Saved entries
◆ ◆ ◆ ◆ ◆ ◆ ◆

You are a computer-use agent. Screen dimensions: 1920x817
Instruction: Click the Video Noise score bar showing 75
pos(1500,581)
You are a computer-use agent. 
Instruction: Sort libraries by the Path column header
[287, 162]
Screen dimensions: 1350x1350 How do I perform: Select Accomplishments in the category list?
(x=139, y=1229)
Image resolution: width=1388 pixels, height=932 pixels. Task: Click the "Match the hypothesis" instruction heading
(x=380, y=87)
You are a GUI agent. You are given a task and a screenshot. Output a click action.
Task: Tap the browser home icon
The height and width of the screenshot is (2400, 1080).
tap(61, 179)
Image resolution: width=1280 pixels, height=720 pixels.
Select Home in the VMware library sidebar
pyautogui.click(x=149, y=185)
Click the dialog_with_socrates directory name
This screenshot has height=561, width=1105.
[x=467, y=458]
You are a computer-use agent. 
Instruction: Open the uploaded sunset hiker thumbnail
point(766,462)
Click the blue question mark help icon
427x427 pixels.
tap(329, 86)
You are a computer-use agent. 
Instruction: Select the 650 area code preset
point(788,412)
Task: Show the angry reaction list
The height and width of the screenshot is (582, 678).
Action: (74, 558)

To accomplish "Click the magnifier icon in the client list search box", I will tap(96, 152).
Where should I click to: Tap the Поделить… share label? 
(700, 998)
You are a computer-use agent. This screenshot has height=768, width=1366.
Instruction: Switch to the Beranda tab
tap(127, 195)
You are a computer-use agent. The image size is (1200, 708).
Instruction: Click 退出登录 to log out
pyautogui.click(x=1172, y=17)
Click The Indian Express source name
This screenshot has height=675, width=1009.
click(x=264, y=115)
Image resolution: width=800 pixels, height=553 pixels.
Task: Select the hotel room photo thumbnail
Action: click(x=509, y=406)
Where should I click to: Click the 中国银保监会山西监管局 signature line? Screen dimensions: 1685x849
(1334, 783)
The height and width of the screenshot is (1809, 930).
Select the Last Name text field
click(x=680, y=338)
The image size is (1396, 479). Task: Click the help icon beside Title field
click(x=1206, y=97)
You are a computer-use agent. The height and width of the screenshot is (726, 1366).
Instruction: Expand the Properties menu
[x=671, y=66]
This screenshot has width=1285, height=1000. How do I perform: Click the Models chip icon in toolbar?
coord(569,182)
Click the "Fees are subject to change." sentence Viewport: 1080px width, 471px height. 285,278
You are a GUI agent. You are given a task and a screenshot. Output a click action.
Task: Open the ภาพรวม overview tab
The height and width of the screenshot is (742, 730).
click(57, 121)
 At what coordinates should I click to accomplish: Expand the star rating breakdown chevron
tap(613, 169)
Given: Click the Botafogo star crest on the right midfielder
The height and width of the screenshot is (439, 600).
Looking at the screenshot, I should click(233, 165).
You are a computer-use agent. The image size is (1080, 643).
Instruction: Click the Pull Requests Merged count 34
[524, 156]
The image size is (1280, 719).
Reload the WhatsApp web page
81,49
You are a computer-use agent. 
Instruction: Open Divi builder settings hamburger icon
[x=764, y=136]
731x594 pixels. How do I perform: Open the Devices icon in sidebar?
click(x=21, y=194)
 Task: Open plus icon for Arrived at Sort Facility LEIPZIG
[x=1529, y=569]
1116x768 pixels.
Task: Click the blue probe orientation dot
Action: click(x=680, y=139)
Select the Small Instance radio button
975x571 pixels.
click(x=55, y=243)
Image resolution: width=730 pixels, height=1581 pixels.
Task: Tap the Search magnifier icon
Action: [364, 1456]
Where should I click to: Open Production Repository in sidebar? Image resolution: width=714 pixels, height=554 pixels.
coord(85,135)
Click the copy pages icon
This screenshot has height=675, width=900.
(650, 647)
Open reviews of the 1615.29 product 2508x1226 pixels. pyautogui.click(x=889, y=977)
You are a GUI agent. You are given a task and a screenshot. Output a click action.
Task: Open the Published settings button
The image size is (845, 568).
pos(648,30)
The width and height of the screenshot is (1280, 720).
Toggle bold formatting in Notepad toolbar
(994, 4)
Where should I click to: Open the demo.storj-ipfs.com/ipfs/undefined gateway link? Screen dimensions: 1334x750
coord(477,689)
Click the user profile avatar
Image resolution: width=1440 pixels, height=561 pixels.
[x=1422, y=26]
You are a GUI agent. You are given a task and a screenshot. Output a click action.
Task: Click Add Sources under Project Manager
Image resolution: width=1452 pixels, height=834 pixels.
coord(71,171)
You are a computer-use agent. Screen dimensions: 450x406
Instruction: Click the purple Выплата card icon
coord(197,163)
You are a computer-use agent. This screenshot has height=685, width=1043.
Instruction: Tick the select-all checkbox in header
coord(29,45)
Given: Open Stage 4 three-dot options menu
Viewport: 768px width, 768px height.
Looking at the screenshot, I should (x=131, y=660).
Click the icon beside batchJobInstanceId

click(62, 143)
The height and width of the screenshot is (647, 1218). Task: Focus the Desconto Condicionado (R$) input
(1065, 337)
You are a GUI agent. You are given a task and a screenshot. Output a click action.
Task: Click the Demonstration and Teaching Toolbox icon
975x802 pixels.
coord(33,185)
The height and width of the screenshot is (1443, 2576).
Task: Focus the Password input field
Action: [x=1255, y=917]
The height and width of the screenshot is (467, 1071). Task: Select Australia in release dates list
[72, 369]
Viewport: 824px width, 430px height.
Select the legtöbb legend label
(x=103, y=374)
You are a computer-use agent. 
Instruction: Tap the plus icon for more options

◆ ◆ ◆ ◆ ◆ ◆ ◆

Try it |
Which lines of the entries above contain the word "button"? Copy each of them.

Answer box |
Select the Small Instance radio button
Task: Open the Published settings button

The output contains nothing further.